* Task *
Return exactly the lines of the data below, from the one that contains "You are a GUI" through the final line, and leave out every picture.

* Data for the task *
▶
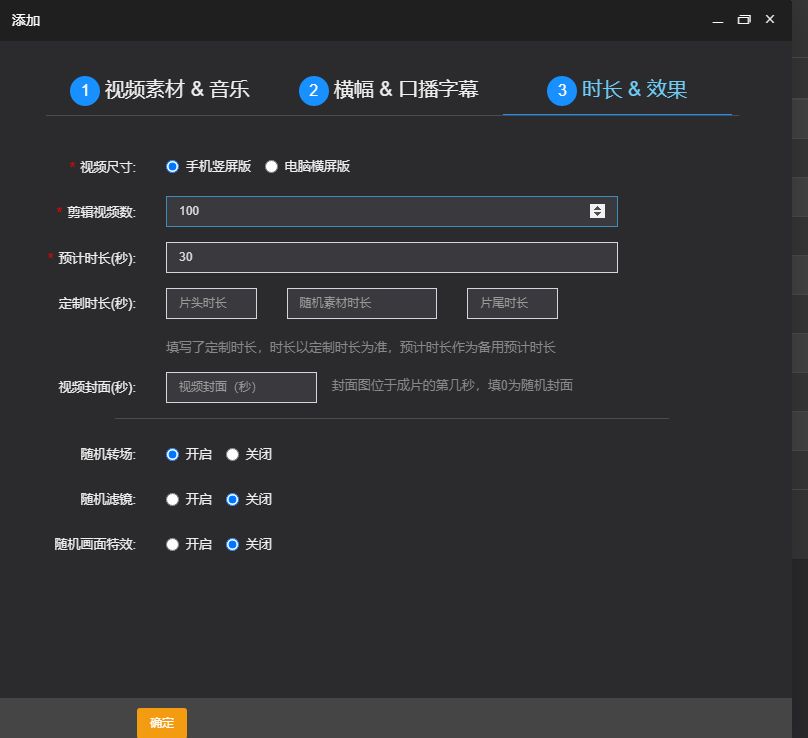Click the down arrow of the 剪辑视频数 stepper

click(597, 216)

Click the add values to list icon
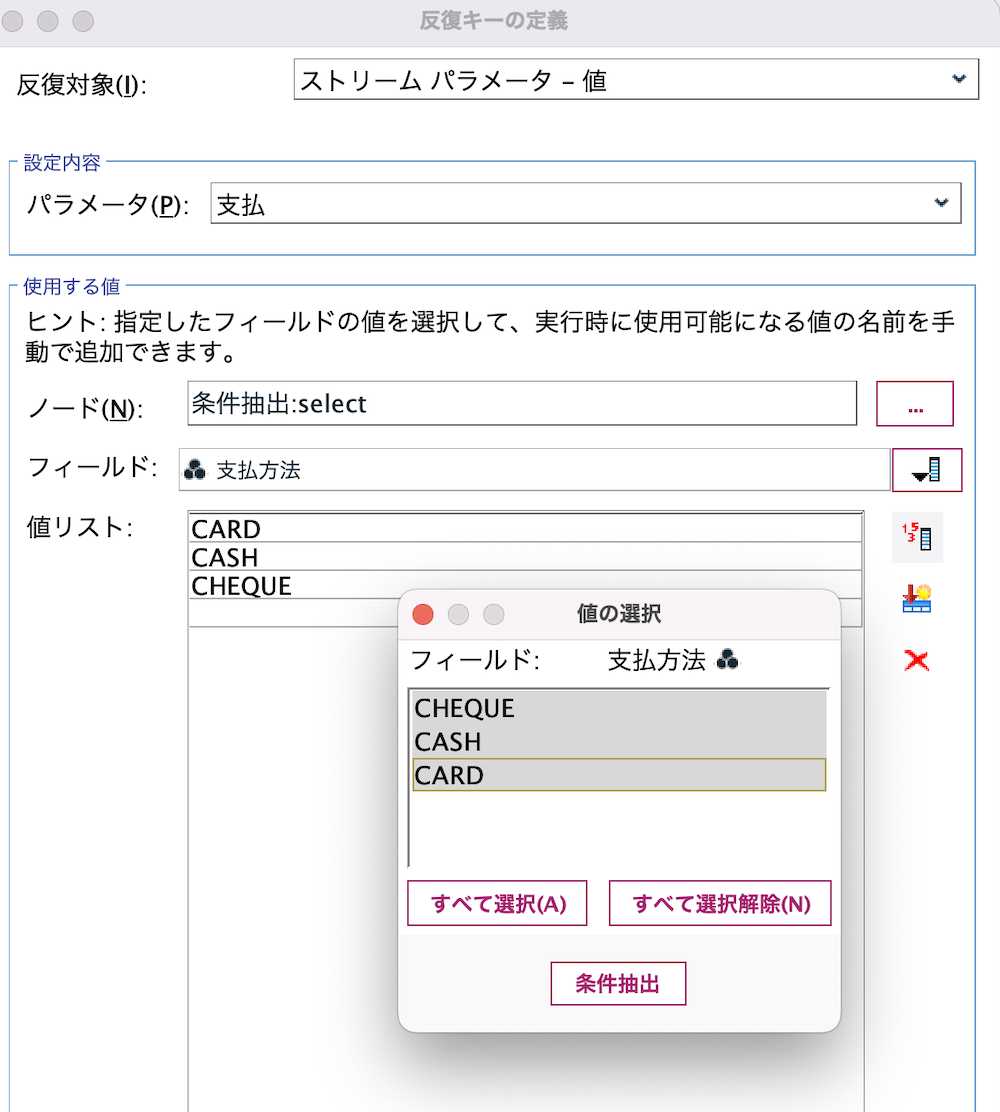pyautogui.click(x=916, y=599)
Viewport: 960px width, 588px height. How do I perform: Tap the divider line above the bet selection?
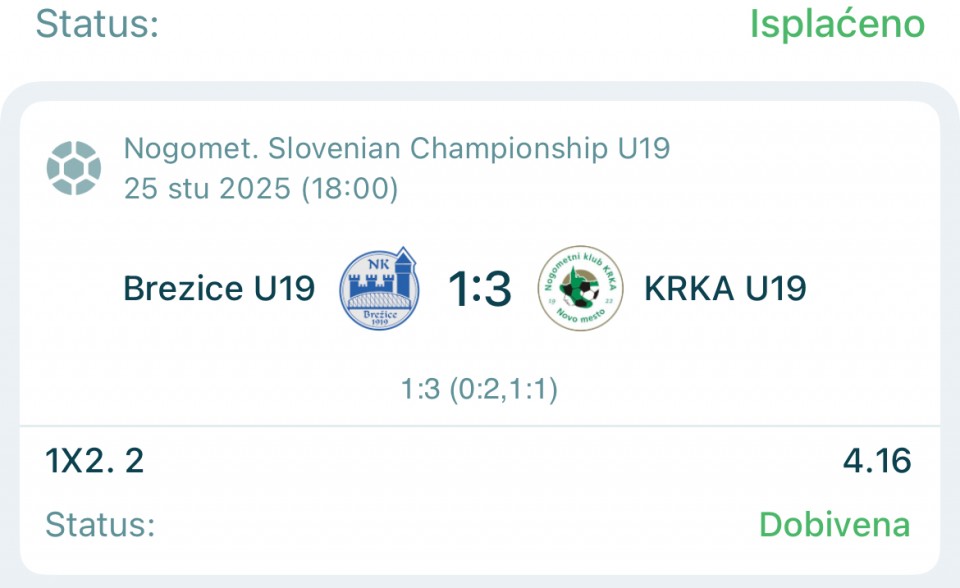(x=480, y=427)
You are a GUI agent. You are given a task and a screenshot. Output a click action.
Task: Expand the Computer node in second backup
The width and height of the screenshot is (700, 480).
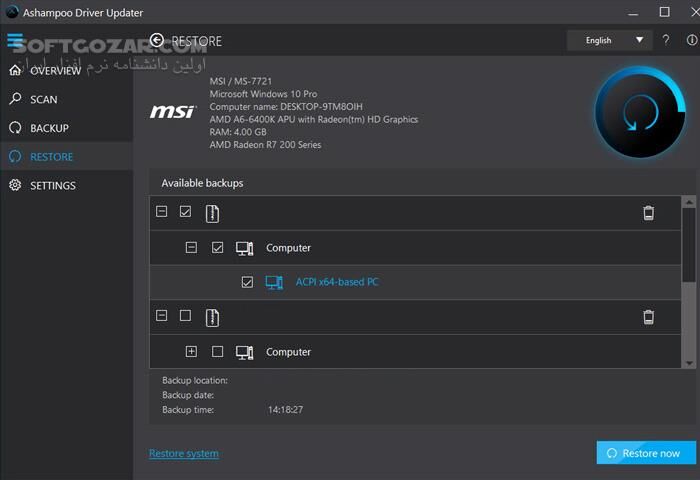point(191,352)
◀
* Expected answer *
You are a GUI agent. You are given a task and a screenshot. Output a click action.
Task: Expand the Computer node in second backup
The width and height of the screenshot is (700, 480).
point(191,352)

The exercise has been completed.